Em 2025, estima-se que foram gerados 15,5 mil empregos diretos e indiretos (Foto: Freepik)
O salário médio dos empregados contratados do setor de apostas em 2025 é de R$ 7 mil, e dos terceirizados chega a R$ 4 mil, de acordo com um estudo divulgado recentemente pelo Instituto Brasileiro de Jogo Responsável (IBJR), entidade que reúne as principais bets com atuação no Brasil.

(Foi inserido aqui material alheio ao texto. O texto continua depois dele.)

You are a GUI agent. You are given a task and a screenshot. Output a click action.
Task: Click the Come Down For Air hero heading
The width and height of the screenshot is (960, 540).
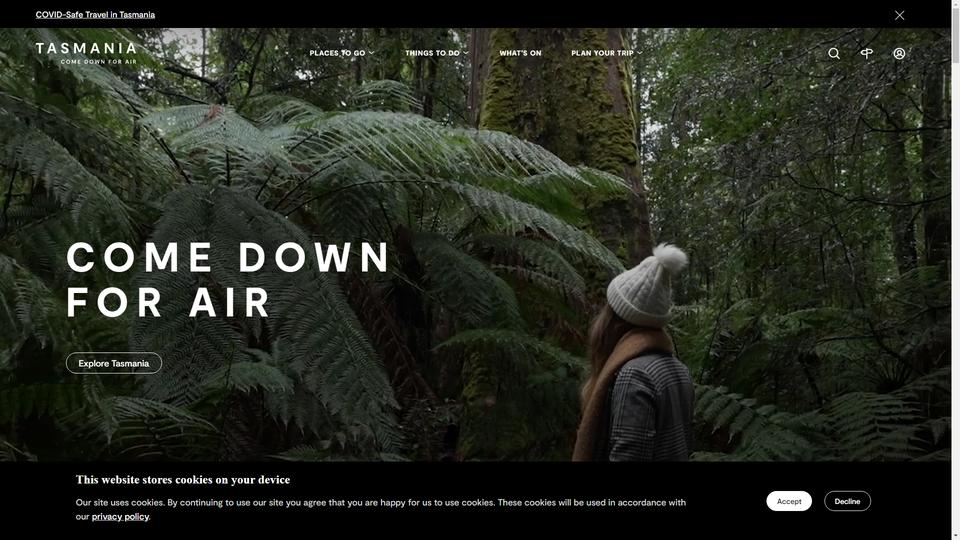(x=227, y=279)
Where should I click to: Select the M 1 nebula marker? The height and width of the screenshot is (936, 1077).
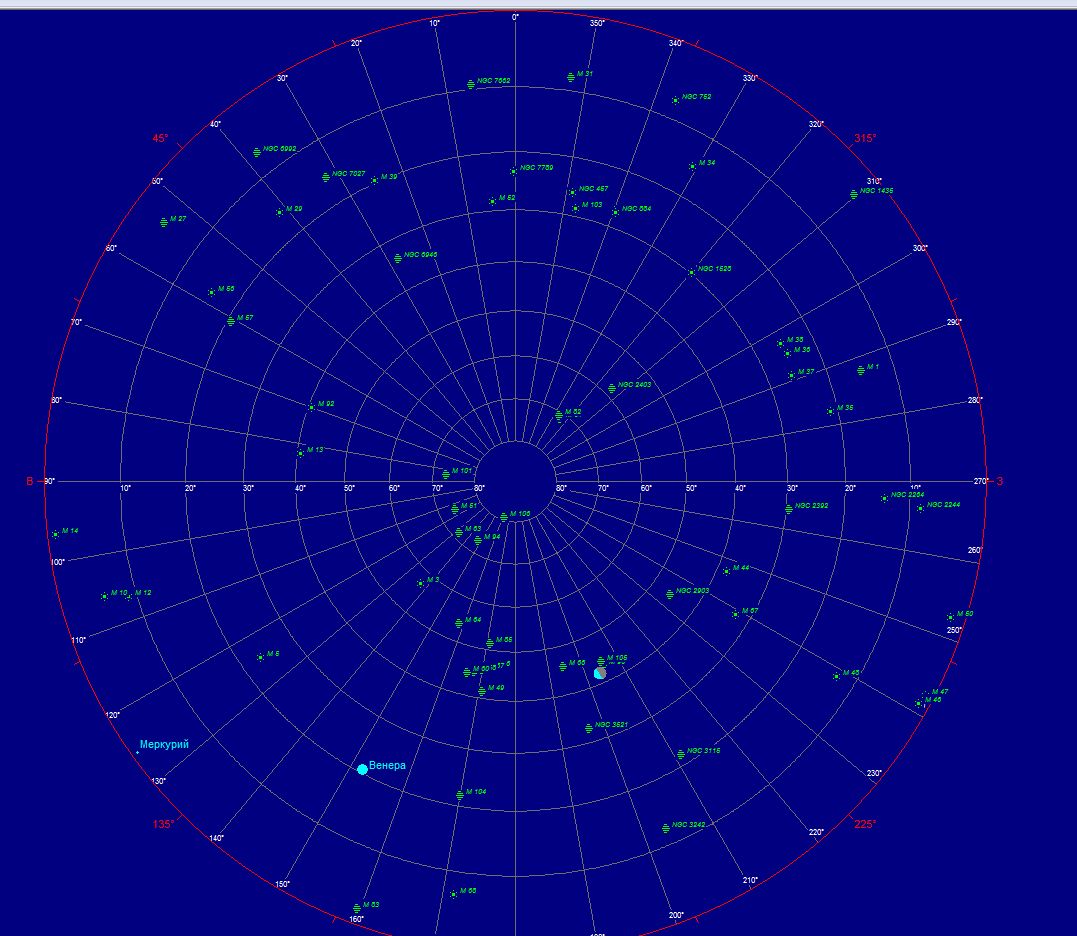861,370
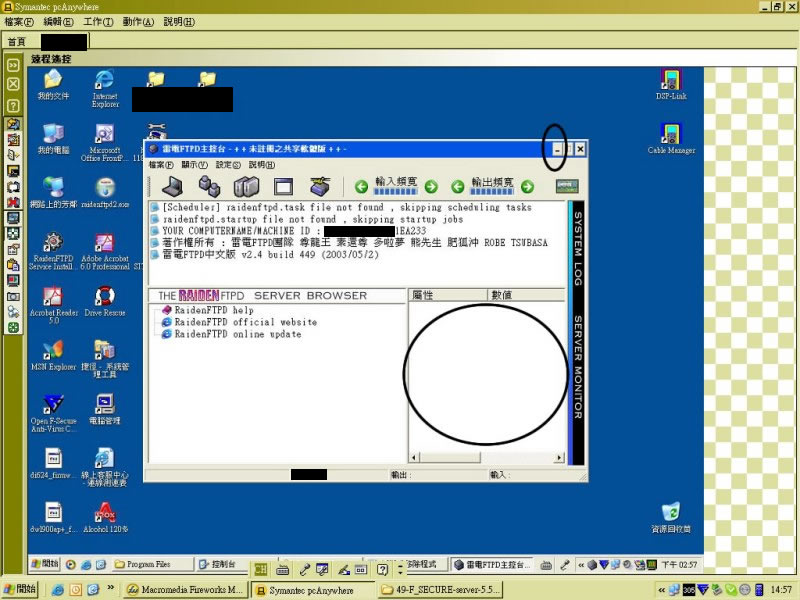
Task: Open the Cable Manager desktop icon
Action: tap(671, 134)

Os valores estão acima da média do mercado brasileiro. O salário médio nacional foi de R$ 3,2 mil em dezembro de 2024, segundo dados do Instituto Brasileiro de Geografia e Estatística (IBGE).
Para contextualizar as altas cifras que envolvem esse mercado, neste ano, as empresas de apostas on-line devem faturar cerca de R$ 22 bilhões no Brasil, o que coloca o país como 5.º maior mercado do mundo para o setor, segundo informações da consultoria internacional Regulus Partners, voltada para a área de esportes e lazer.
Só no primeiro semestre de 2025, o faturamento total dessas empresas no Brasil atingiu a marca de R$ 17,4 bilhões, de acordo com dados divulgados pela Secretaria de Prêmios e Apostas (SPA) do Ministério da Fazenda. Nesse mesmo período, o governo federal arrecadou R$ 3,8 bilhões com bets.
Qualificados
Na comparação com os salários praticados no mercado brasileiro, 63,8% dos empregados no setor de apostas ganham mais do que quatro salários mínimos, revela o estudo, que foi realizado pela LCA Consultores e Cruz Consulting, a pedido da IBJR.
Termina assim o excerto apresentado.